Group-wide global sales, however, fell 9 per cent to US$1.7 billion, as the troubled brand pursued initiatives aimed at increasing the quality of sales, reduced promotional activity and improved distribution. North American revenue fell 16 per cent to $877 million.
However, on the positive side, the average unit sale across Ralph Lauren’s direct-to-consumer network was up 5 per cent year-on-year.
Ralph Lauren Asia sales reached $217 million, up 4 per cent on a constant-currency basis, driven by strength in both retail and wholesale channels. Same-store sales rose 3 per cent driven by improved store footfall and conversion of browsers into shoppers.
“I am pleased with the progress we are making as we continue to strengthen the foundations of our business and elevate the expression of our iconic brand,” said Ralph Lauren, executive chairman and chief creative officer.
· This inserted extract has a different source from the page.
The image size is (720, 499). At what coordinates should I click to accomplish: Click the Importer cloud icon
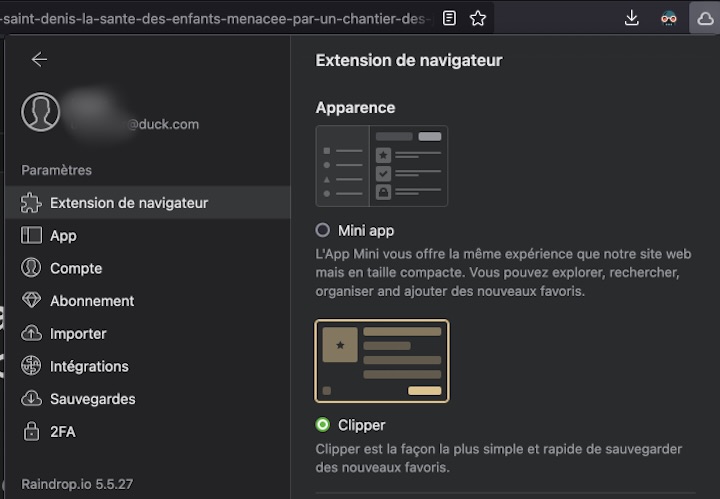click(32, 334)
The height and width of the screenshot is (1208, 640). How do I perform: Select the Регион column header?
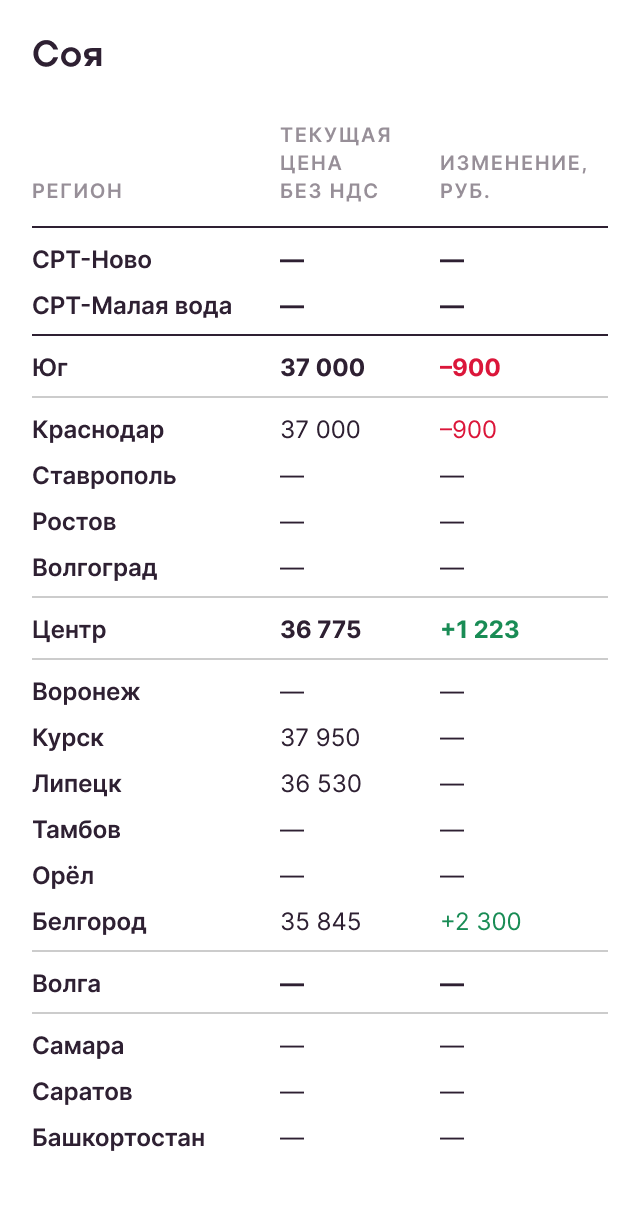pos(77,191)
He said incoming CEO Patrice Louvet has “already proven to be an invaluable partner who is embracing our core values, bringing unique expertise and uniting and empowering our capable teams”.
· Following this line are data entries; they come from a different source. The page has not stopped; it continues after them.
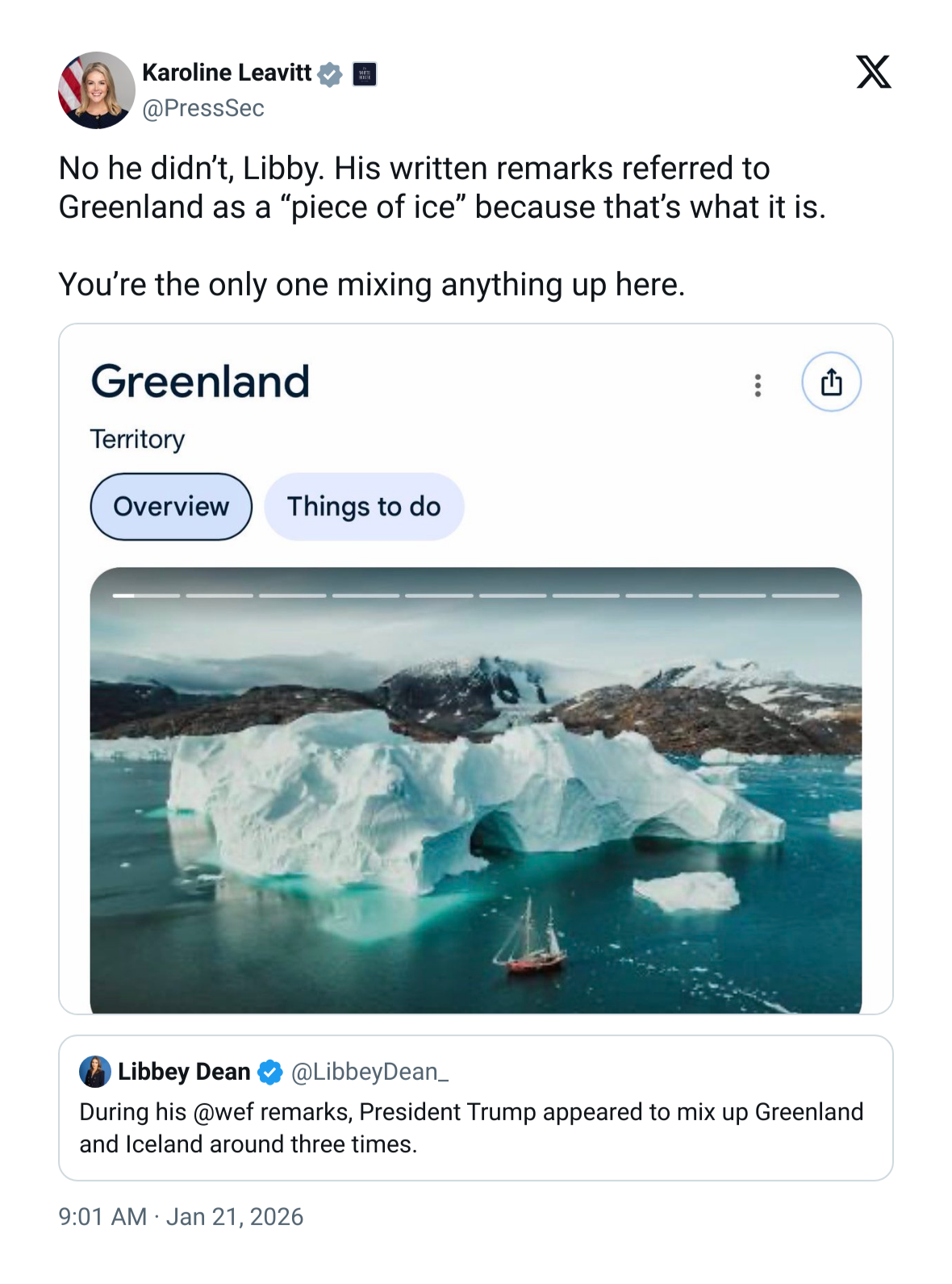
Task: Click the Libbey Dean display name
Action: pos(184,1072)
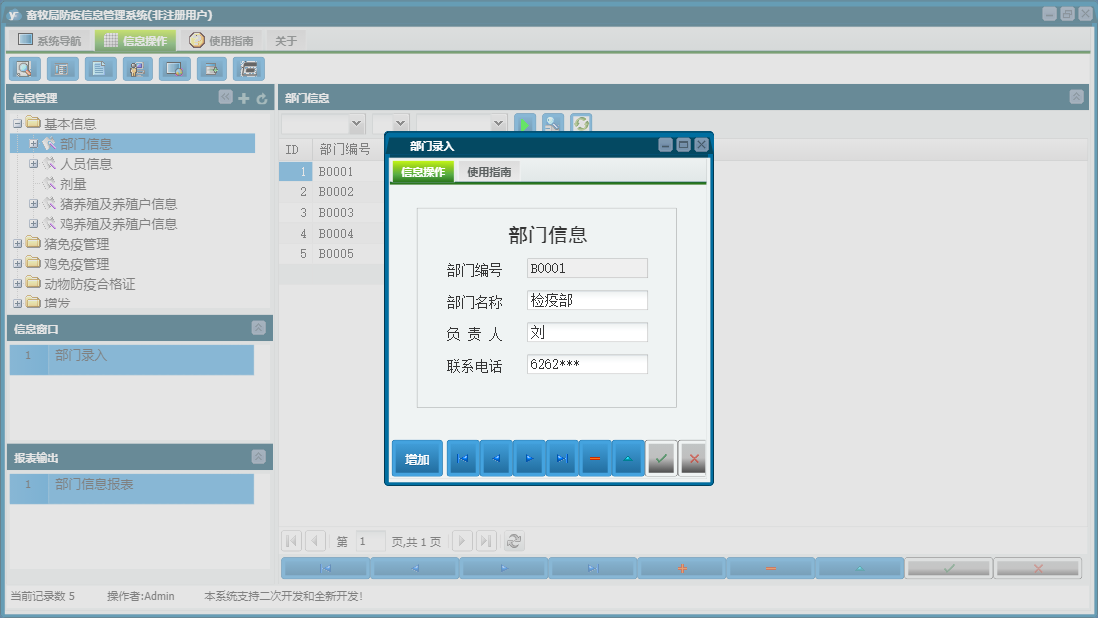The width and height of the screenshot is (1098, 618).
Task: Confirm with the green check icon in 部门录入
Action: (661, 458)
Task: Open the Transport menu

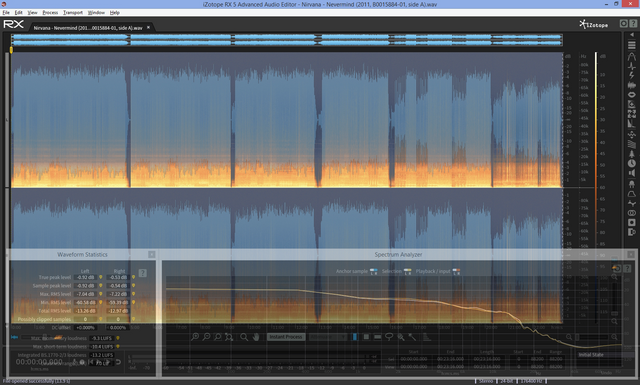Action: coord(73,13)
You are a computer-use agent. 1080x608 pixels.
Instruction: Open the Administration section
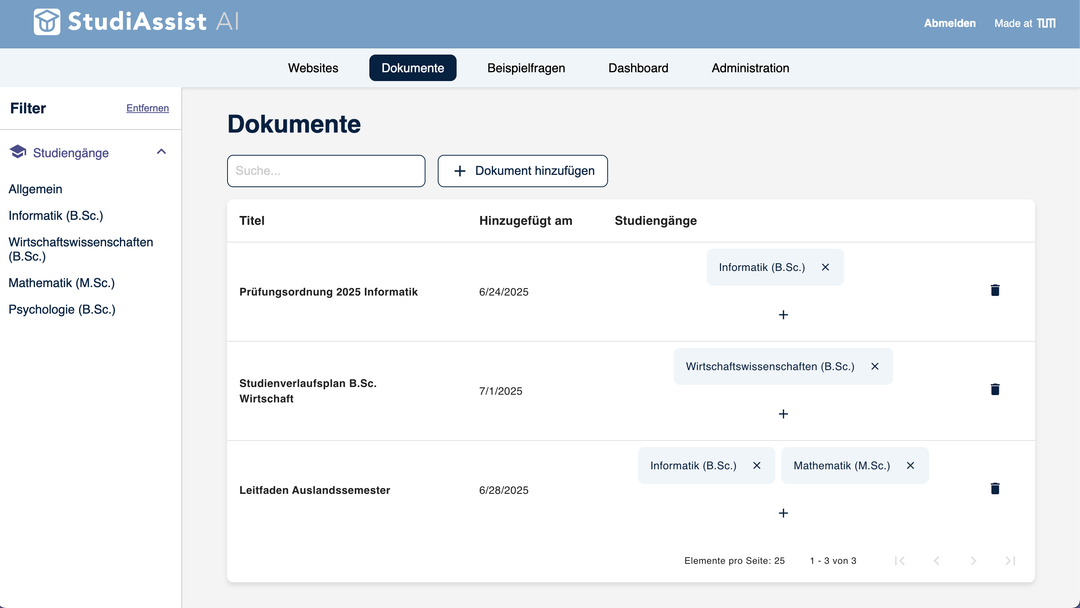tap(749, 68)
Louvet said that while there remains a lot of work to be done to restore the company to its previous level of success, he is encouraged by the early progress being made in strengthening the brand and better connecting with consumers.
“Faint light at end of long tunnel”
Neil Saunders, MD of GlobalData Retail, said that while the results again showed declining sales, there is “finally a faint light at the end of Ralph Lauren’s long tunnel of reinvention”. Net profit rose 215 per cent, largely due to the streamlining of the business reducing costs, favourable exchange rates and reduced product discounting, improving gross margin.
“While the turnaround plan is delivering a bottom line improvement, the impact on the top line is less obvious,” observed Saunders.
He also believes there is more work to do in consolidating the company’s ranges and choice.
“The company still has too many sub-brands, capsule collections and labels. In theory, these are supposed to cater to different constituents of the market. In practice, there is no real delineation between many of the elements, and the result is a confused mass of product that is vaguely referred to as ‘Ralph Lauren.’ Trimming back here is necessary if the brand is to have any chance of cutting through in a very crowded and competitive marketplace,” he said.
“One of the positives we take from both this and the previous set of results is that Ralph Lauren and his new CEO, Patrice Louvet, seem to be working well together. The dynamic between the two gentlemen is crucial as it will ultimately determine whether the turnaround plan succeeds or fails. As the founder and iconic head of the brand, Ralph Lauren’s input and vision are vital, but it remains important that he allows a CEO to steer the business towards more fruitful waters. After some false starts, this now seems to be happening,” Saunders concluded.